*Your instructions*: Search the records below for the line containing "Task: Add Search & Rescue course to cart". Write out that line and every line after it exactly as written.

(Dataset excerpts)

────────────────────────────────────────

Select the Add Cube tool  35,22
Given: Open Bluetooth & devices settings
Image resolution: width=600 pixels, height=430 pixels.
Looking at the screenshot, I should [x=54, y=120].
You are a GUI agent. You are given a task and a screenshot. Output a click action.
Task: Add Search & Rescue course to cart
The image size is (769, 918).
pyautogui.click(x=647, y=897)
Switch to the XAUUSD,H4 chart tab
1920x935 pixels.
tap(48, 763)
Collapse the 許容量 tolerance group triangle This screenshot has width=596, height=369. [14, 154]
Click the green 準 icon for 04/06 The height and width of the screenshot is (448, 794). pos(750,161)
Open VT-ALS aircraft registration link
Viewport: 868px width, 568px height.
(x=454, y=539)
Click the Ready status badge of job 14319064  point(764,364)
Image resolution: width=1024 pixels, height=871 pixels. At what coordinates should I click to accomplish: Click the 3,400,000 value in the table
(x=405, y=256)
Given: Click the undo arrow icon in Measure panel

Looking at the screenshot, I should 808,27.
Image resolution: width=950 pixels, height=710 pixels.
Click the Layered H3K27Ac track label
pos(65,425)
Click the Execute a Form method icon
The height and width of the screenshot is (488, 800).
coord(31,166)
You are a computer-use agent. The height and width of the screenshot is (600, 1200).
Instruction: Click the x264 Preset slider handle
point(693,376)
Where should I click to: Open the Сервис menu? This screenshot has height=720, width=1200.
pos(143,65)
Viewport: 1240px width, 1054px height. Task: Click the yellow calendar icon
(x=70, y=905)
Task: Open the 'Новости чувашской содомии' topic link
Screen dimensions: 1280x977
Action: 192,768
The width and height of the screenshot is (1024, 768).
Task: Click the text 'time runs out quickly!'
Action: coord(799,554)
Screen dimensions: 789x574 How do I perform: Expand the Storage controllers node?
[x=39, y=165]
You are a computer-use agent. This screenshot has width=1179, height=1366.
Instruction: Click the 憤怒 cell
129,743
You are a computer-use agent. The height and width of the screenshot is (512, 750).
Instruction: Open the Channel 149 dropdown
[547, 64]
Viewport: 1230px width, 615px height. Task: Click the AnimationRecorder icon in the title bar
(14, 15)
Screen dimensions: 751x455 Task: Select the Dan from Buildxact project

────────────────────────────────────────

*Expected output*:
Task: Add Search & Rescue course to cart
The image size is (769, 918).
pyautogui.click(x=647, y=897)
Switch to the XAUUSD,H4 chart tab
1920x935 pixels.
tap(48, 763)
Collapse the 許容量 tolerance group triangle This screenshot has width=596, height=369. [14, 154]
Click the green 準 icon for 04/06 The height and width of the screenshot is (448, 794). pos(750,161)
Open VT-ALS aircraft registration link
Viewport: 868px width, 568px height.
(x=454, y=539)
Click the Ready status badge of job 14319064  point(764,364)
Image resolution: width=1024 pixels, height=871 pixels. At what coordinates should I click to accomplish: Click the 3,400,000 value in the table
(x=405, y=256)
Given: Click the undo arrow icon in Measure panel

Looking at the screenshot, I should 808,27.
Image resolution: width=950 pixels, height=710 pixels.
Click the Layered H3K27Ac track label
pos(65,425)
Click the Execute a Form method icon
The height and width of the screenshot is (488, 800).
coord(31,166)
You are a computer-use agent. The height and width of the screenshot is (600, 1200).
Instruction: Click the x264 Preset slider handle
point(693,376)
Where should I click to: Open the Сервис menu? This screenshot has height=720, width=1200.
pos(143,65)
Viewport: 1240px width, 1054px height. Task: Click the yellow calendar icon
(x=70, y=905)
Task: Open the 'Новости чувашской содомии' topic link
Screen dimensions: 1280x977
Action: 192,768
The width and height of the screenshot is (1024, 768).
Task: Click the text 'time runs out quickly!'
Action: coord(799,554)
Screen dimensions: 789x574 How do I perform: Expand the Storage controllers node?
[x=39, y=165]
You are a computer-use agent. This screenshot has width=1179, height=1366.
Instruction: Click the 憤怒 cell
129,743
You are a computer-use agent. The height and width of the screenshot is (512, 750).
Instruction: Open the Channel 149 dropdown
[547, 64]
Viewport: 1230px width, 615px height. Task: Click the AnimationRecorder icon in the title bar
(14, 15)
Screen dimensions: 751x455 Task: Select the Dan from Buildxact project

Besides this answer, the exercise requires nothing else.